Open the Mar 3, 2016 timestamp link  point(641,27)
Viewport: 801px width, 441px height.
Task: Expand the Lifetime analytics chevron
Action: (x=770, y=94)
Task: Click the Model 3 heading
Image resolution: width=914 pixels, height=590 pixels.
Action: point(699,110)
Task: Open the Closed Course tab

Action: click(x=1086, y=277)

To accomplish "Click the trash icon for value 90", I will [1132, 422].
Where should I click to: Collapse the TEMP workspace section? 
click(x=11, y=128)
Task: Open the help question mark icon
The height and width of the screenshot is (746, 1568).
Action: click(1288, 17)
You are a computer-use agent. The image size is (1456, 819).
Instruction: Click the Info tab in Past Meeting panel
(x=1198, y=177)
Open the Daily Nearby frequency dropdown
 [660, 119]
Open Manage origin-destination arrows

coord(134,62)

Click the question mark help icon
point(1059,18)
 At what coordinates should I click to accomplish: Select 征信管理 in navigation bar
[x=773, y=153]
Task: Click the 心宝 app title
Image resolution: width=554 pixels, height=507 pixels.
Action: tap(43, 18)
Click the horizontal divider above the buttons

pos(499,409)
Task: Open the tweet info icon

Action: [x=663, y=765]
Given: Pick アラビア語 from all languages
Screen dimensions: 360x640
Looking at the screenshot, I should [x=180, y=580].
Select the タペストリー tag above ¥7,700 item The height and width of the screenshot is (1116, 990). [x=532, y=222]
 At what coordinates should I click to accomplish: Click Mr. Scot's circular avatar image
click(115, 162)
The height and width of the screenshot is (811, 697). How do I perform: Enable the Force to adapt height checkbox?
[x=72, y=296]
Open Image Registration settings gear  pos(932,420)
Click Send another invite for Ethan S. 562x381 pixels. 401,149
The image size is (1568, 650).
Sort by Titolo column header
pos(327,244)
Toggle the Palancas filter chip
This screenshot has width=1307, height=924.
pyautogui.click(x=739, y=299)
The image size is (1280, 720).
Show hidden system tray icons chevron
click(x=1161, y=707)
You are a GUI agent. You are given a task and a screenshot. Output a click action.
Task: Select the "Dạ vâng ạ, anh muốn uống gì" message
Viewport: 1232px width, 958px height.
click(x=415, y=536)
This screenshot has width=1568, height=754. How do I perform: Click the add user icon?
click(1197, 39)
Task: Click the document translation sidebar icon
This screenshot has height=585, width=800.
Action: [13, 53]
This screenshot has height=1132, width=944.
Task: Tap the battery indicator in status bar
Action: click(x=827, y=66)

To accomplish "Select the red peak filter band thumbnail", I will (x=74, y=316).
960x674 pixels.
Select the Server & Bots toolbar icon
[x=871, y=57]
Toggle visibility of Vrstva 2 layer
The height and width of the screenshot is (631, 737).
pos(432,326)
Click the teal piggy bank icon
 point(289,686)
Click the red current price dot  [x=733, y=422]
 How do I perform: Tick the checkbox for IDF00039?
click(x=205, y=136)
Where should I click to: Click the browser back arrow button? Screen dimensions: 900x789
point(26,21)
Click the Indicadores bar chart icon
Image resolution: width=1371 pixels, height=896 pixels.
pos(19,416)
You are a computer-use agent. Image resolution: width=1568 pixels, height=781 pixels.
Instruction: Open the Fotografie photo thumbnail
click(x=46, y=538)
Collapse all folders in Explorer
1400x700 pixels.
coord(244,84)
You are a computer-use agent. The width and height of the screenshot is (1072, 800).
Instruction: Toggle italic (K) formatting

Work request:
Could you restate word for word the lines above, from the one that contains "Task: Select the" through the one that contains "Click the Indicadores bar chart icon", and no others?

Written answer:
Task: Select the "Dạ vâng ạ, anh muốn uống gì" message
Viewport: 1232px width, 958px height.
click(x=415, y=536)
This screenshot has width=1568, height=754. How do I perform: Click the add user icon?
click(1197, 39)
Task: Click the document translation sidebar icon
This screenshot has height=585, width=800.
Action: [13, 53]
This screenshot has height=1132, width=944.
Task: Tap the battery indicator in status bar
Action: click(x=827, y=66)

To accomplish "Select the red peak filter band thumbnail", I will (x=74, y=316).
960x674 pixels.
Select the Server & Bots toolbar icon
[x=871, y=57]
Toggle visibility of Vrstva 2 layer
The height and width of the screenshot is (631, 737).
pos(432,326)
Click the teal piggy bank icon
 point(289,686)
Click the red current price dot  [x=733, y=422]
 How do I perform: Tick the checkbox for IDF00039?
click(x=205, y=136)
Where should I click to: Click the browser back arrow button? Screen dimensions: 900x789
point(26,21)
Click the Indicadores bar chart icon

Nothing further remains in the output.